My wife and I are both 72 years old and we have $80,000 in U.S. Savings bonds dating back to 1989. As we get older we are wondering if we show start liquidating them so our children won’t have a problem cashing them in the future if something should happen to us. We really like your column in the Abq. journal.
Terry Says: Well, you have limited choices. If you cash the bonds in before final maturity (when they stop paying interest), you’ll owe Federal taxes on the gains. If you gift them to your children, they will owe all those taxes at maturity or when they cash them, because the recipient of the gift takes the cost basis of the giver. If they (or your spouse) are named as a co-owner on the bond, and you die, and if the amount is under $100,000, then the co-owner can easily have the bonds transferred into his/her name. But if the bond is in your names and both of you have died, then the bonds become part of your estate, and subject to estate tax laws in your state regarding the need to go through probate.

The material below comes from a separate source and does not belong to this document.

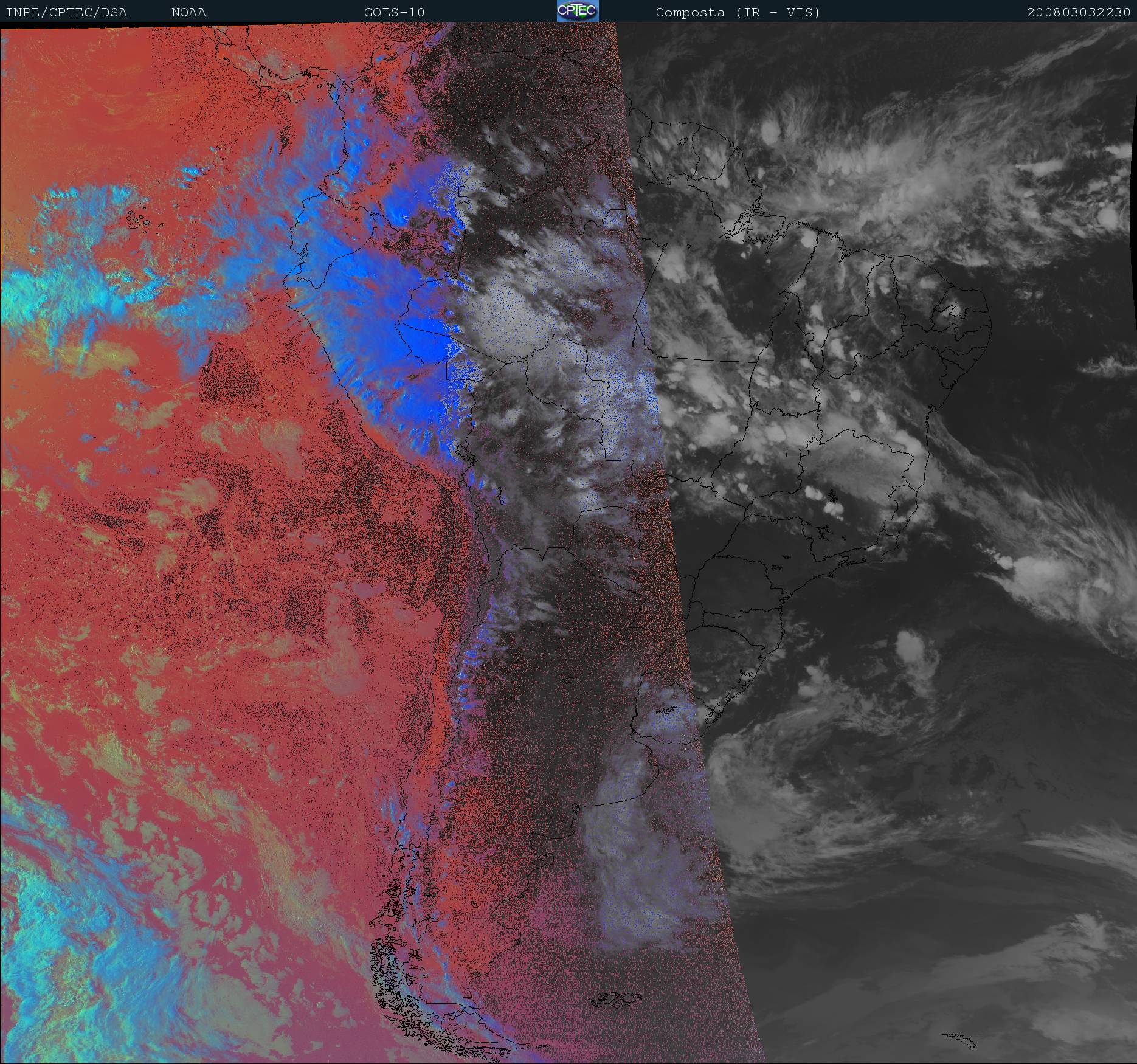This screenshot has width=1137, height=1064.
Task: Click the Composta (IR - VIS) title
Action: click(738, 12)
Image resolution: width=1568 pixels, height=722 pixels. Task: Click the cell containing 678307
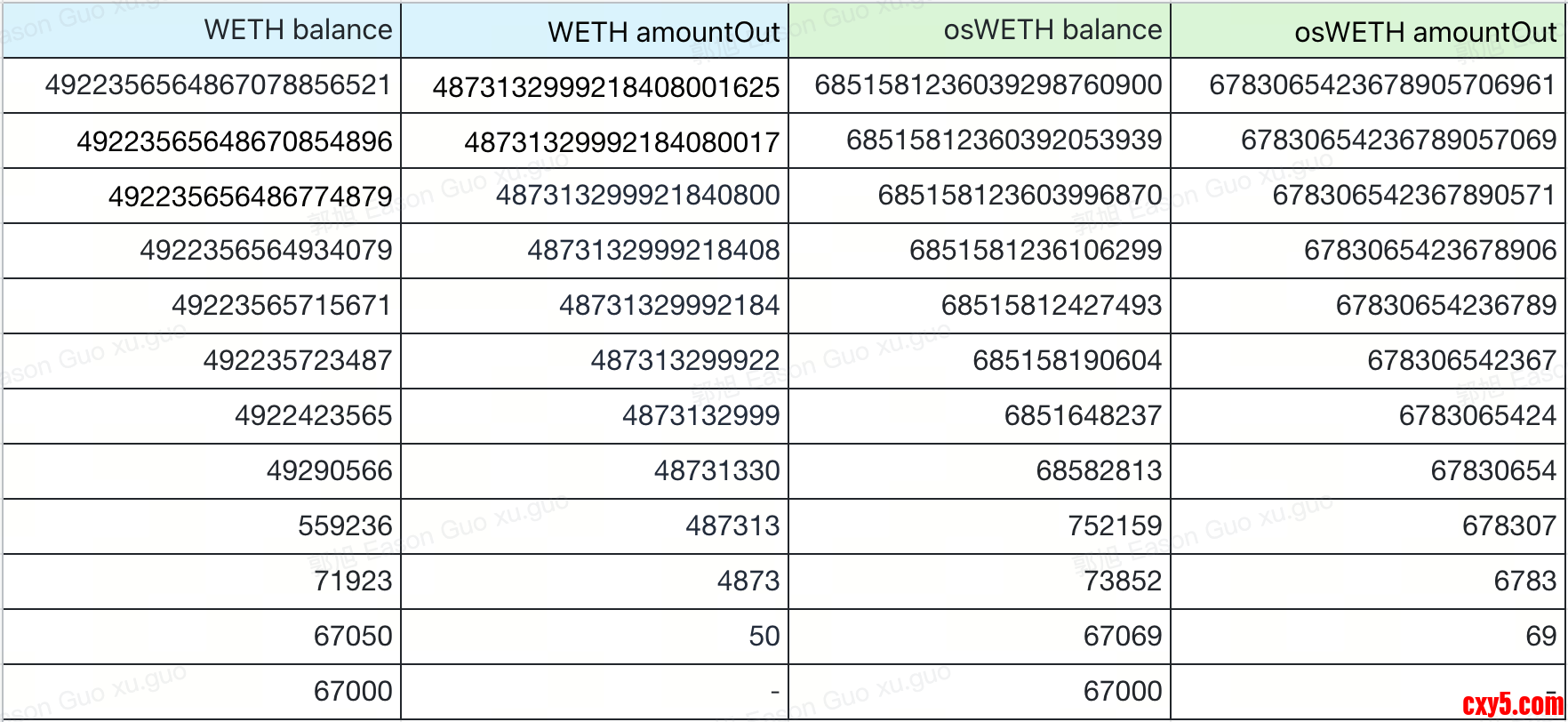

So, yes this is complicated. And as you can see, it is all part of the need for some professional advice about estate planning, so the potential tax and probate issues can be handled in advance. Your estate planning attorney should know all this about savings bonds, but here’s a link to the government’s TreasuryDirect.gov website, where the issue of death of a savings bond owner is explained, and where you can learn about the potential tax liability, depending on how the bonds are titled.
If your estate is under $5.43 million, your estate planning advisor might tell you that you would have no estate tax liability by dying with the bonds as part of your estate. And the executor can elect to include all that accrued income in the estate — and the beneficiary who gets the bonds and keeps them pays taxes only on the interest earned after the date of death of the original owner. (Or the executor can pass on that liability to the beneficiary, who can keep the bonds and pay all the interest at final maturity or when the bonds are cashed in.) But that will still involve some legal proceedings by the executor of the estate to show proof of death and cash the bonds on behalf of the estate, which will then direct the distribution of the proceeds according to your estate plan.
I don’t want to “play lawyer” here — which is why I ALWAYS suggest getting professional estate planning advice, because if you make a mistake you won’t be around to fix it when it is discovered!